At this point, the Georgian attack on South Ossetia appears to have been a terrible miscalculation by the Georgians and their US and Israeli advisors, who have been trying to solidify control over the oil pipeline in recent months.”

Myself, I warned against recognizing Kosovo some time back: Here and here.

The neocons are getting hot for war. These warmed-over Trotskyites yearn to resuscitate the Cold War. Andrew Sullivan, once a neocon, really seems to have repented—turned away from neoconery. He dishes it out:

Krauthammer this morning goes into raptures about the possibility of reliving the 1970s and 1980s:
The most crucial and unconditional measure, however, is this: Reaffirm support for the Saakashvili government and declare that its removal by the Russians would lead to recognition of a government-in-exile. This would instantly be understood as providing us the legal basis for supplying and supporting a Georgian resistance to any Russian-installed regime.

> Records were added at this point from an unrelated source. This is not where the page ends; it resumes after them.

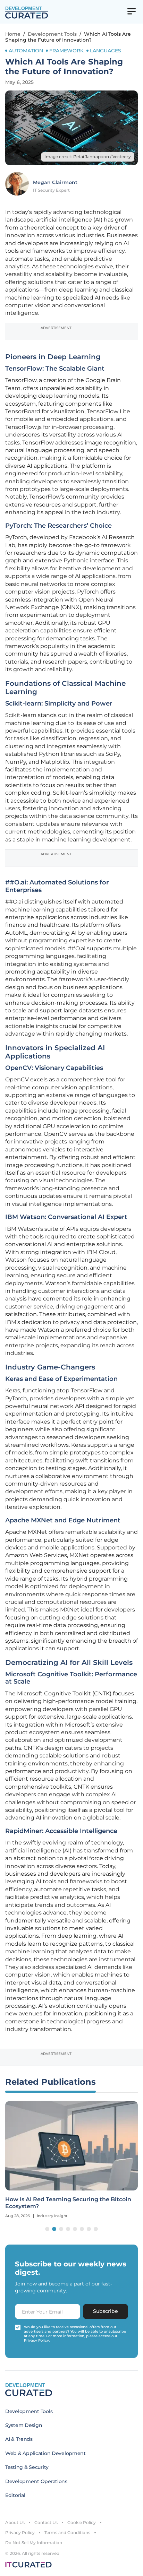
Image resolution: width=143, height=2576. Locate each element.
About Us (15, 2522)
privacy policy (36, 2340)
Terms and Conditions (67, 2532)
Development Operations (36, 2481)
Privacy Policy (20, 2532)
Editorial (15, 2495)
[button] (47, 2229)
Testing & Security (27, 2467)
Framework (66, 50)
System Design (23, 2425)
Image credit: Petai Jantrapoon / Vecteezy (87, 156)
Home (12, 34)
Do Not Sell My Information (33, 2542)
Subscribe (105, 2311)
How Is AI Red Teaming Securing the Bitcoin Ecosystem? (68, 2202)
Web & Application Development (45, 2453)
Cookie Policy (81, 2522)
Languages (105, 50)
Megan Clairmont (55, 182)
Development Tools (52, 34)
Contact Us (46, 2522)
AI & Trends (19, 2439)
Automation (26, 50)
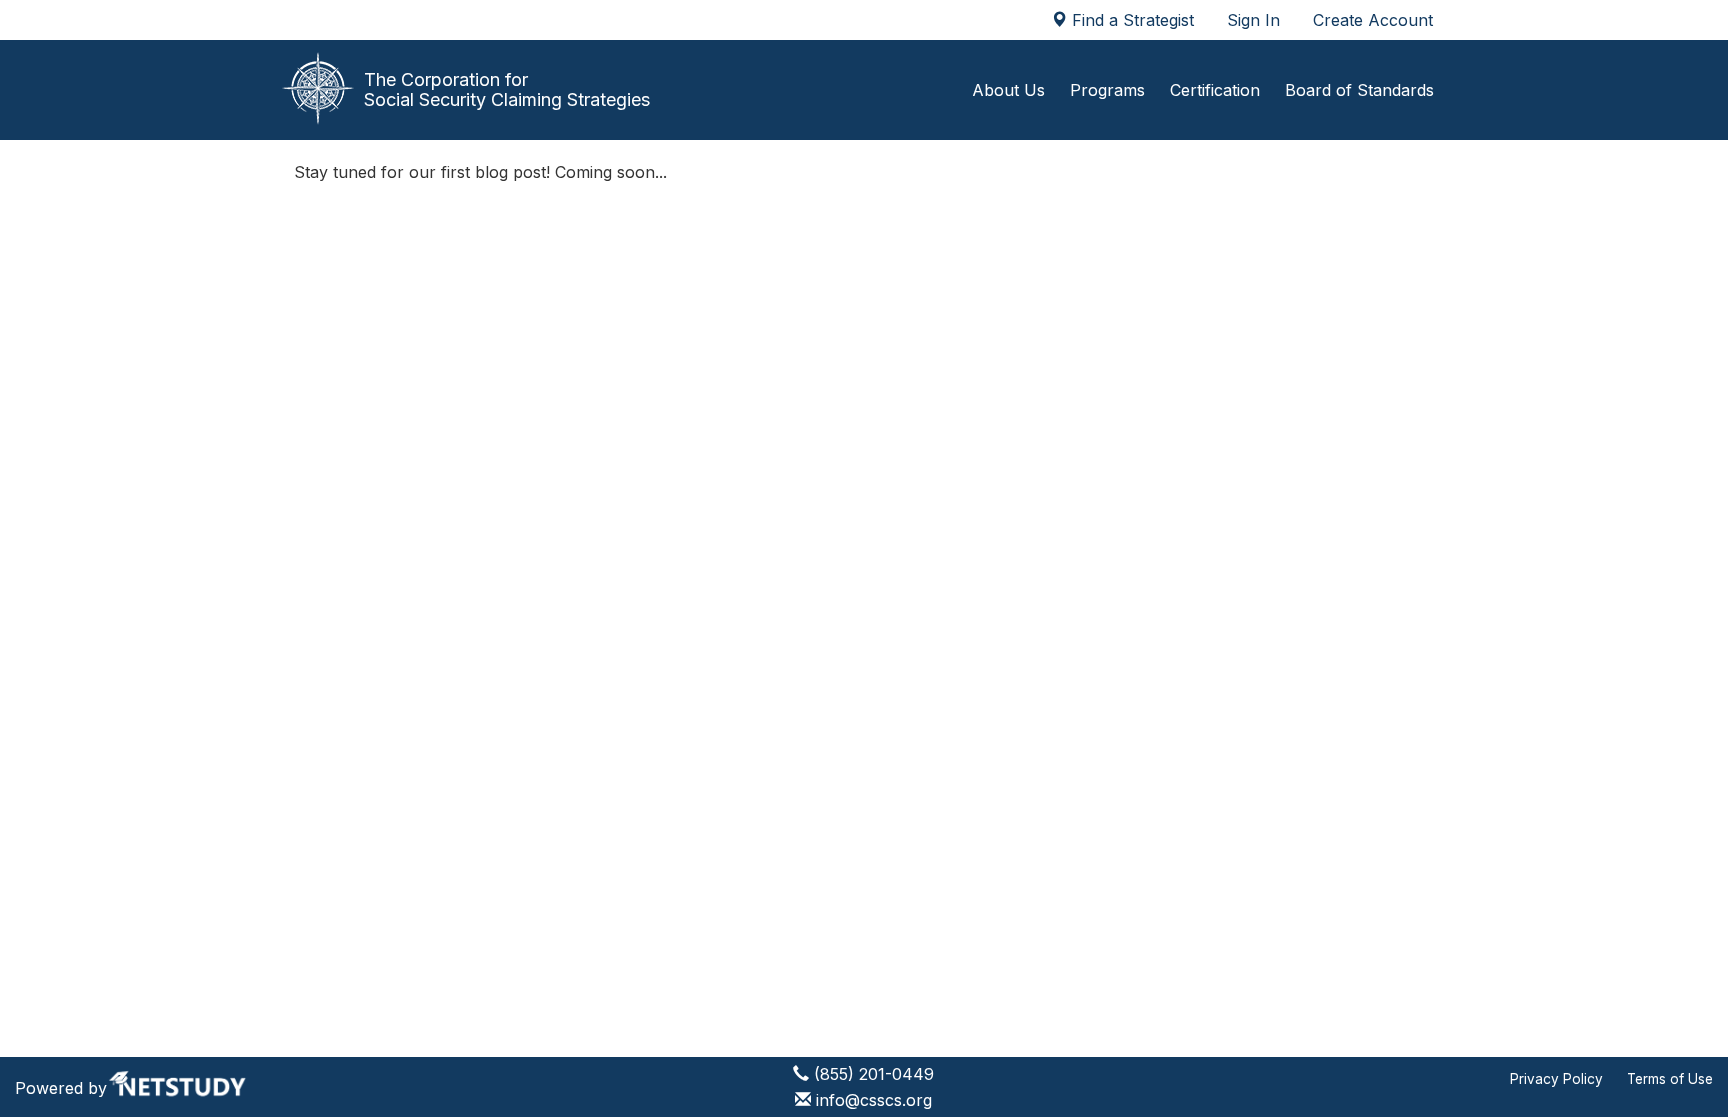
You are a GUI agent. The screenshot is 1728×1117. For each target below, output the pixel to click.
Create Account (1373, 20)
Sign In (1253, 20)
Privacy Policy (1556, 1079)
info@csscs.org (874, 1100)
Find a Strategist (1130, 20)
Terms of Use (1670, 1079)
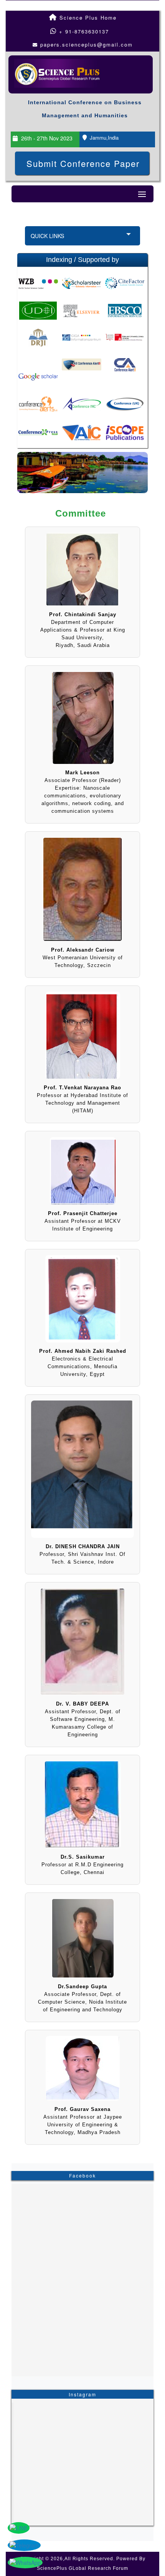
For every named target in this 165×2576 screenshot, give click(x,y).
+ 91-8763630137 (83, 31)
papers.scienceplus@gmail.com (86, 44)
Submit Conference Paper (83, 163)
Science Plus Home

This is a 1980s Afghanistan gambit, a de facto return to the Cold War, even though Russia is not a global expansionist power any more, and even though it is no longer communist. No thought given, apparently, to the chance that this could backfire on a power now occupying two countries rather closer to Russia than Georgia is to the US. Oh, well. They’ll figure that out later. There’s Russians to fight! One thing that baffles me: why does the US need a legal basis for anything in Krauthammer’s view?”

All that from a man who used to be a neocon of the deepest dye. Andrew may yet redeem himself.